WHAT could have become a brawl over turf between rival bikers' clubs visiting Port Alfred last Saturday just ended in some good-natured banter.
Unlike their forebears, today's bikers are mostly a gentlemanly, even philanthropic lot.
EASY RIDERS: Pierre and Godelieve Nijs, originally from Belgium but now living in Cape Town, were among the Honda Wing Riders visiting Port Alfred last weekend.

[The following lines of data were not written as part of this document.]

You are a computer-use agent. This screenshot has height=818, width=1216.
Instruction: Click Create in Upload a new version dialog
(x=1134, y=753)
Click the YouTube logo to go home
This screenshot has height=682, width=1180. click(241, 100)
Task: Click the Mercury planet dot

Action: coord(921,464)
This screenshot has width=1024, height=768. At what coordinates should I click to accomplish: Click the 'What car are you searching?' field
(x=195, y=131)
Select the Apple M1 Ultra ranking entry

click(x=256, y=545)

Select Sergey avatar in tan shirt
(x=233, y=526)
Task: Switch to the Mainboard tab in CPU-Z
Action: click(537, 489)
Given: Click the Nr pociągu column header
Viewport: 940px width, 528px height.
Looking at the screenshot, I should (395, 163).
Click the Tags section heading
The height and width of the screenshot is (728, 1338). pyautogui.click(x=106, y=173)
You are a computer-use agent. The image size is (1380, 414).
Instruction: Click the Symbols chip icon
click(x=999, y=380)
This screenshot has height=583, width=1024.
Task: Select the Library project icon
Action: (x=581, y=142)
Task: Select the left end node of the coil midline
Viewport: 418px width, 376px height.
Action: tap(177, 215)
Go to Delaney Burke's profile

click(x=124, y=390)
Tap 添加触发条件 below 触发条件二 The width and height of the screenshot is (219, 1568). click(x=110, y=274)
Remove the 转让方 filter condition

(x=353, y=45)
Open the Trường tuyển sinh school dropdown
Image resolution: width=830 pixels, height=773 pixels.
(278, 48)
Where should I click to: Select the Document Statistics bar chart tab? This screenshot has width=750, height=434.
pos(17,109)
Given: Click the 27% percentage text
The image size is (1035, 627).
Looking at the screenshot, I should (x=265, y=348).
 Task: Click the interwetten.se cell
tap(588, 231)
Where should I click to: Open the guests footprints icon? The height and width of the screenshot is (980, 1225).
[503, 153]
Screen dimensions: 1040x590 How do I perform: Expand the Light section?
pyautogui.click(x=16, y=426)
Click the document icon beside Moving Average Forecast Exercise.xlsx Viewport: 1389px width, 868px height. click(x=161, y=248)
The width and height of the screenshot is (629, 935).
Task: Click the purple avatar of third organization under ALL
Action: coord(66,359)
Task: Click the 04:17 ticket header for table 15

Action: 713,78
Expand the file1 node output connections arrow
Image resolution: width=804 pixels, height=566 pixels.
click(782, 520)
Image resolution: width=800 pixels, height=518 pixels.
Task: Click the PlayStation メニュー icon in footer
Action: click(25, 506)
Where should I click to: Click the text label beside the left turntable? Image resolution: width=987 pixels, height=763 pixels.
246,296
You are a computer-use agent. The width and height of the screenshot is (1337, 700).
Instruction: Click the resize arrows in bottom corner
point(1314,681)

Pierre said he averages about 22 000km a year on his bike Picture: JON HOUZET
Wing Riders is a club for owners of Honda Wing motorcycles, shiny mechanical beasts rarely seen in our parts.
As one of the stops in their weekend itinerary, the 23 Wing Riders reserved space at Guido's and part of the parking lot was cordoned off for them ahead of their arrival.
But a comedy of errors ensued when another, larger group of bikers on BMW touring bikes arrived at Guido's before the Honda bikers and took over the spot reserved for them.
The group of about 35 BMW bikers were partying merrily in the upstairs bar and on the deck when the Wing Riders arrived and found themselves short of parking.
It had all the makings of World War II, only this time it was the Germans vs the Japanese outside an Italian restaurant.
"This space was meant for us," said local organiser Leon de Waal, surveying the rows of robust German machines.
But the BMW bikers weren't going anywhere in a hurry and stared at the newcomers in amusement. "They need tassels on their handlebars so you can tell they're moving," shouted one BMW biker from the deck.
A few friendly insults were traded about each other's makes, but war was averted. Both groups shared the space until they went their separate ways.
One of the BMW owners, Ian van der Merwe from Rivonia, said about 500 BMW bikers had gathered in Grahamstown for the BMW Bike Fest last weekend and spread out on various routes through Makana and Ndlambe.